Sonra yaklaştı, yaklaştı, neredeyse kalbim duracaktı!
İkinci virgül bize sesimizin yarım ses yükselmesi gerektiğini söyler. Daha fazla virgüllerde da yarım ses yüksek söylemek gerekir. Söylem sonundaki ünlem işareti, söylemin bittiğini ve sesimizi bu biçimde sonlandıracağımızı belirtir. Unutulmaması gereken önemli husus şudur; noktalama işaretleri bize, söylem tonlaması gerekli uyumu sağlar. Ayrıca bu sözcükteki noktalamaları yazarın duygusu doğrultusunda şöyle de uygulayabiliriz;
Sonra, yaklaştı yaklaştı, neredeyse kalbim duracaktı!
Uygulama:
Aşağıdaki manzum oyunun (Şiir tekniği ile yazılmış oyun) noktalamalarına dikkat ediniz. O noktalamalar ışığında şiiri, söylem olarak dillendiriniz. Noktalamaların niye o biçimde konulduğunu düşününüz.
Uygulama:
TROILOS İLE KRESSİDA– WILLIAM SHAKESPEARE
ODDYSSEUS – Şu diyeceklerimden kurtulsaydık,
Troya çoktan temelinden yıkılmış,
Büyük Hektor’un kılıcı çoktan sahipsiz kalmış olurdu.

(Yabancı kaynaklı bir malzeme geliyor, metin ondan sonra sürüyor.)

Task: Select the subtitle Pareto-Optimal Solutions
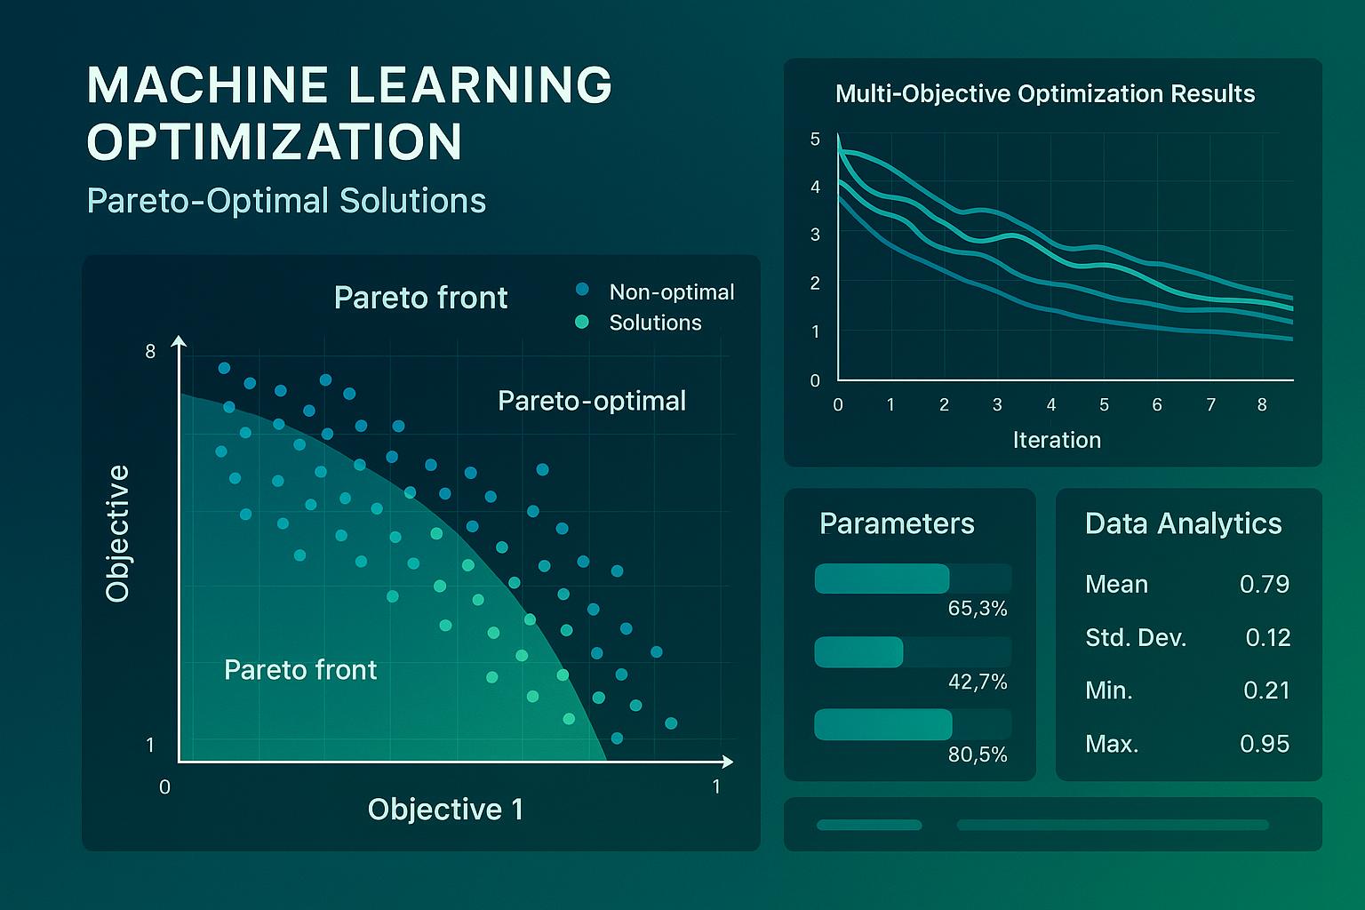point(286,201)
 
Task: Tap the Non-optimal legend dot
point(583,290)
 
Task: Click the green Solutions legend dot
point(583,322)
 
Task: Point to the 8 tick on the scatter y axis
point(150,352)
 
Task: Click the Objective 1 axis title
point(445,810)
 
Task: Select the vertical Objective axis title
point(117,533)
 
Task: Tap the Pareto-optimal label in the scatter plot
point(592,401)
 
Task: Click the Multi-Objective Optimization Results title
point(1045,94)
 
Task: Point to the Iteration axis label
point(1057,440)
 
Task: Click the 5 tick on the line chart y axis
point(815,140)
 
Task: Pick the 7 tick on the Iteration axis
point(1210,405)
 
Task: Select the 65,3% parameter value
point(978,609)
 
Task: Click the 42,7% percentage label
point(978,682)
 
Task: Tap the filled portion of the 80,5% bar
point(882,725)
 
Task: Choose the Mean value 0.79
point(1264,584)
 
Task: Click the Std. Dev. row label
point(1136,637)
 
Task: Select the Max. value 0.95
point(1264,744)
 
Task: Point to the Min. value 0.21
point(1265,690)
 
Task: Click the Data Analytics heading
point(1183,523)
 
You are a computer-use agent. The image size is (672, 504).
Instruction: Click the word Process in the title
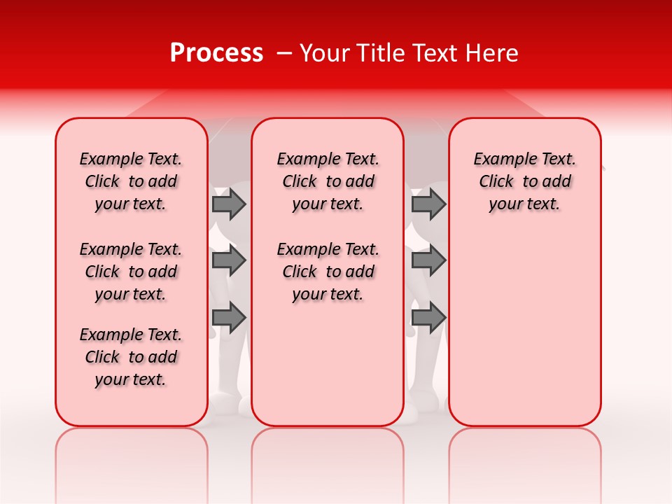pyautogui.click(x=216, y=53)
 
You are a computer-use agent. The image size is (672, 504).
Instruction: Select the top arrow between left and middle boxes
pyautogui.click(x=228, y=204)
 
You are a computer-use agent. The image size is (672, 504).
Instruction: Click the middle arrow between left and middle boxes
pyautogui.click(x=228, y=260)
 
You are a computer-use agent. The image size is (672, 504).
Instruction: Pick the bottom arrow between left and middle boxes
pyautogui.click(x=228, y=317)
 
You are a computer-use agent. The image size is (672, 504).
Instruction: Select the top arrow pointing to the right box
pyautogui.click(x=428, y=204)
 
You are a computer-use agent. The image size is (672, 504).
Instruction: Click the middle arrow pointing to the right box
pyautogui.click(x=428, y=260)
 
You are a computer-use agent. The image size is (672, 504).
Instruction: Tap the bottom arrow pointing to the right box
pyautogui.click(x=428, y=317)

Bizde başa bağlılık, üste saygı kalmadı.
Bakın şu ovadaki Yunan çadırlarına;
Hepsi nasıl boşsa, birliklerinde öyle başı boş.
Kumanda yeri bir arı kovanına benzemedikçe,
Herkes var gücünü ortaya koymadıkça
Nasıl bal beklenir bu petekten?
Bir yerde baş belli olmadı mı,
En değersiz, değerli gibi görünür.
Gökler, yıldızlar ve bu dünya, büyük bir düzen içinde,
Başa, sıraya, mevkie, yola, yordama, ölçülere, mevsimlere,
Şekillere, görevlere, geleneklere saygı gösterirler.
İşte onun için güneş, hepsinin ortasında,
Bütün ihtişamıyla tahtına oturmuştur…
…
Başa saygı kalmazsa topluluklar,
Mekteplerde sınıflar şehirlerde loncalar,
Ayrı kıyılar arasında rahatça alış veriş;
Büyük evlat hakları,
Yaş, taht, taç, nam, nişan hakları,
Bütün bunlar nasıl yerli yerinde durur artık?
Saygı sıra gözetme, tellerin düzenini boz,
O zaman seyreyle gümbürtüyü!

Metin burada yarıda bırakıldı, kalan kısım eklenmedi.